No pictures go in the copy. Restate, word for word, each line from the one containing "Task: Click the orange AK warning info icon" through the last line below.

-------- RECORDS FOR THE EXERCISE --------

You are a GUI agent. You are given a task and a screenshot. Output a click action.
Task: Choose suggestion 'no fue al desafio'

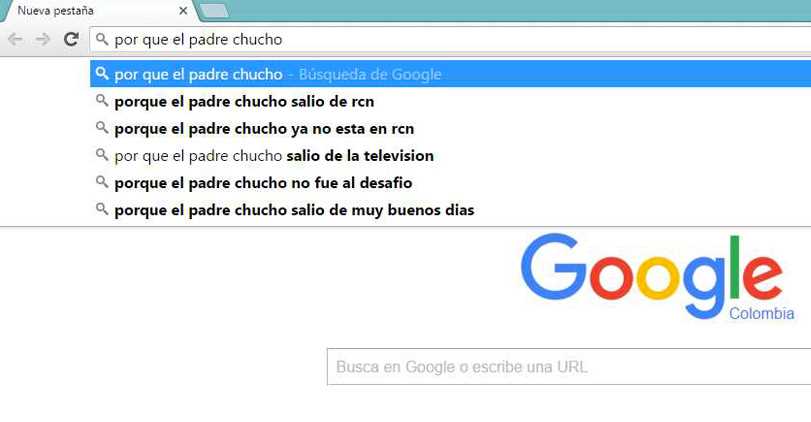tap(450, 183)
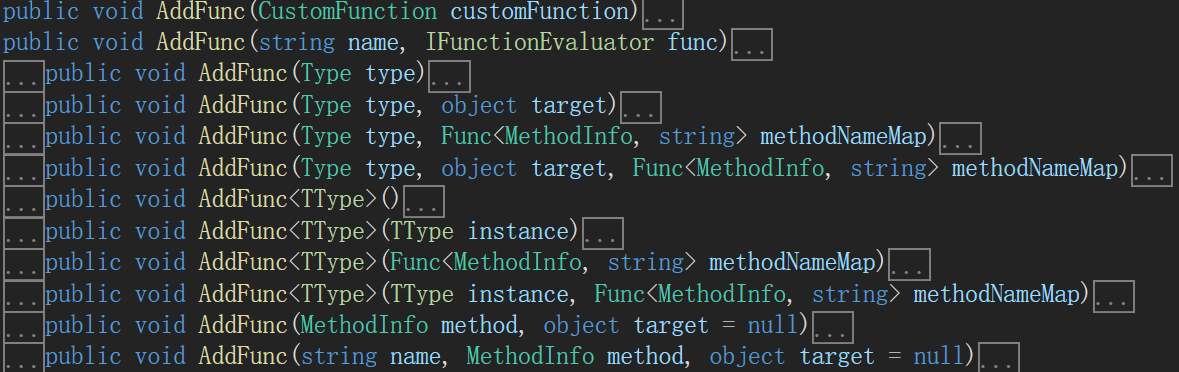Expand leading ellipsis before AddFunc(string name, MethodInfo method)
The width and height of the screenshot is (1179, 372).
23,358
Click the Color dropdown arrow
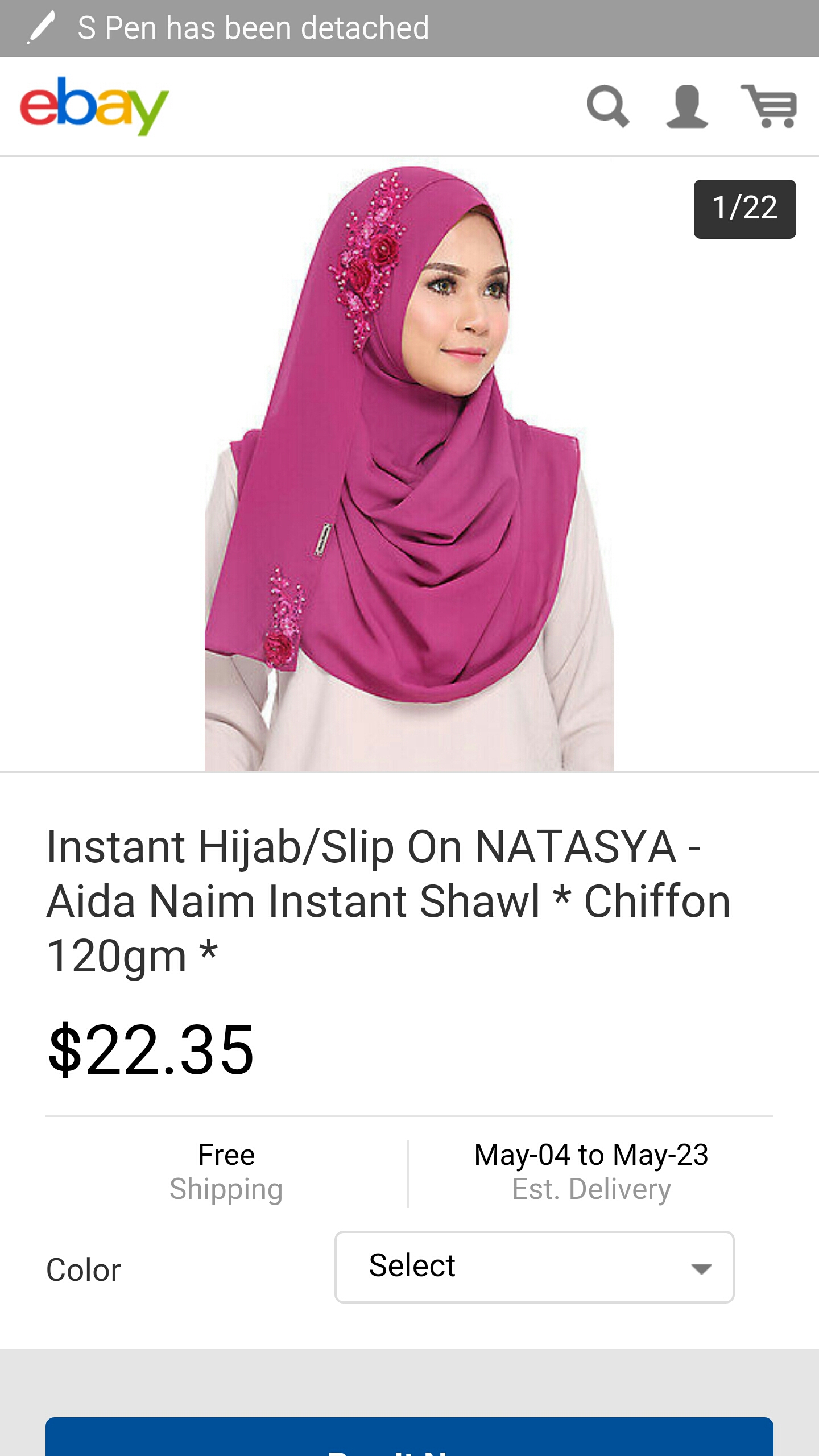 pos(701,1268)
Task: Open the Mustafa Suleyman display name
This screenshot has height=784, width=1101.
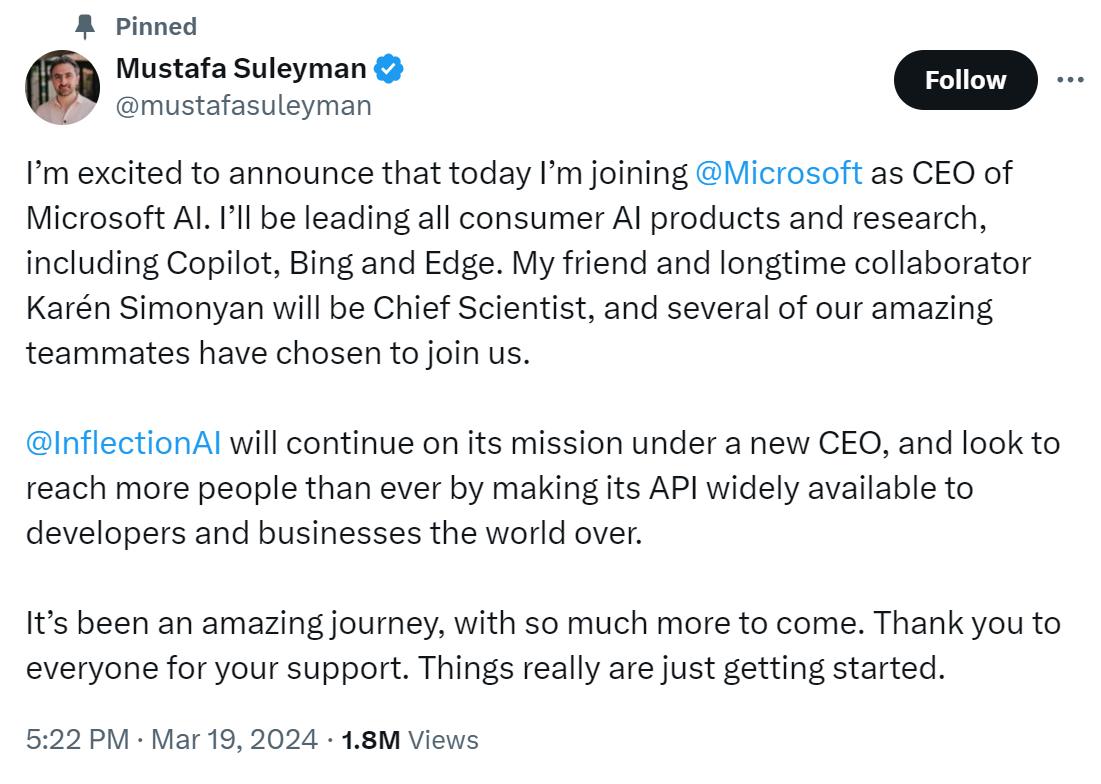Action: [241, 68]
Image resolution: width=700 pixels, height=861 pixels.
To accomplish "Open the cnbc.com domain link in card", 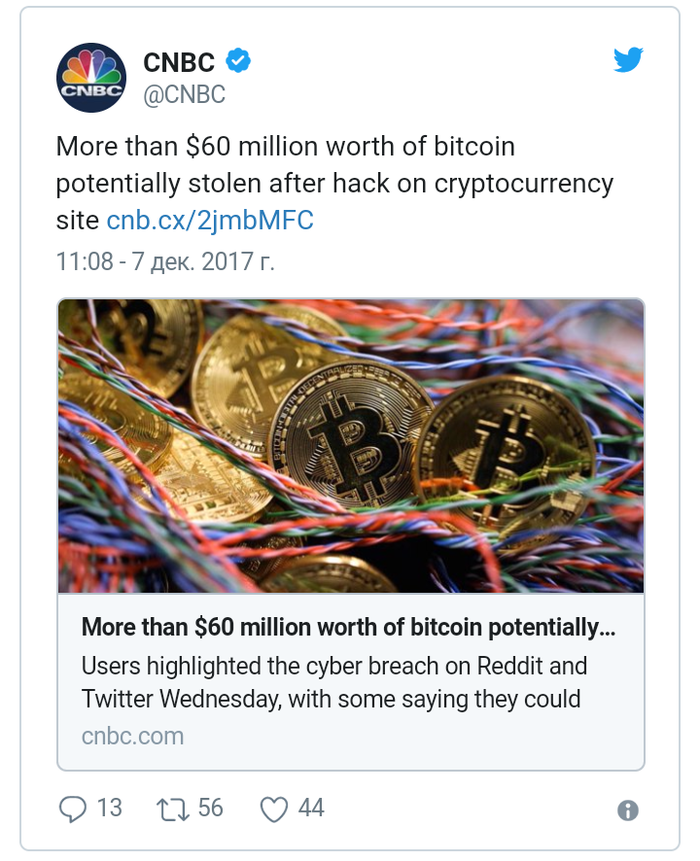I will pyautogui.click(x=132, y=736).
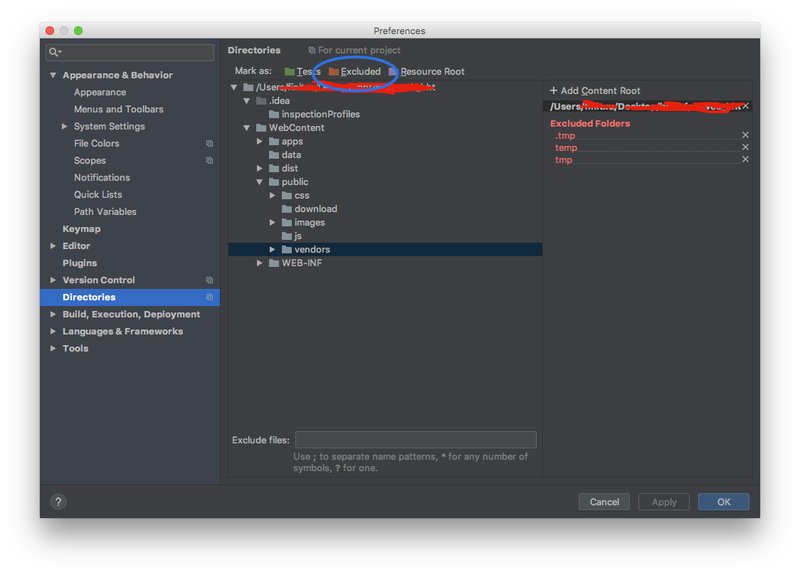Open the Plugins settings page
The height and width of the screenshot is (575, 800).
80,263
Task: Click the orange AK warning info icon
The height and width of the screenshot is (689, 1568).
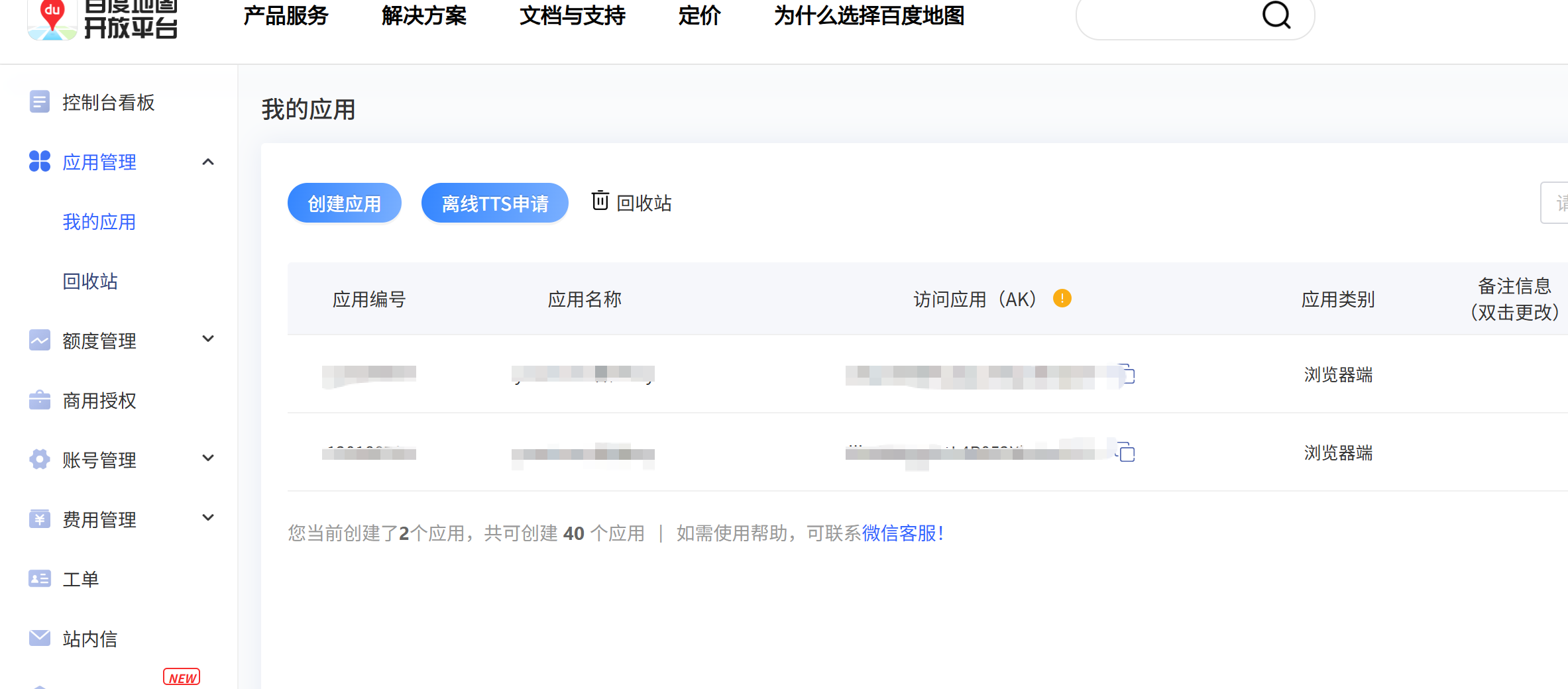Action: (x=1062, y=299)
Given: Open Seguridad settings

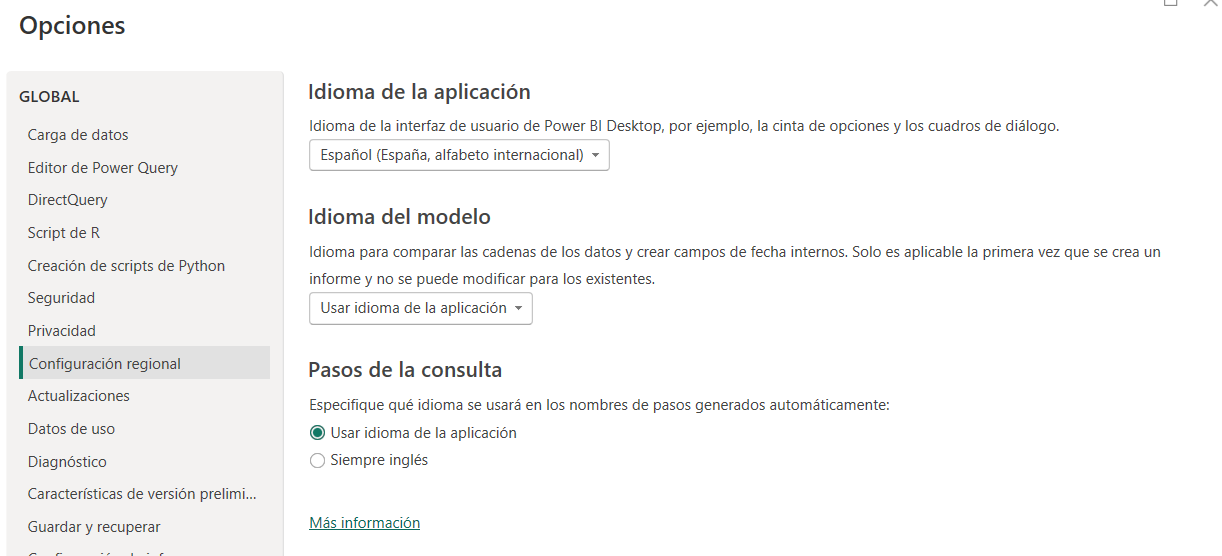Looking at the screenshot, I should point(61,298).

--------

TASK ANSWER:
Task: Click the orange AK warning info icon
The height and width of the screenshot is (689, 1568).
Action: (x=1062, y=299)
Given: Open Seguridad settings

Looking at the screenshot, I should point(61,298).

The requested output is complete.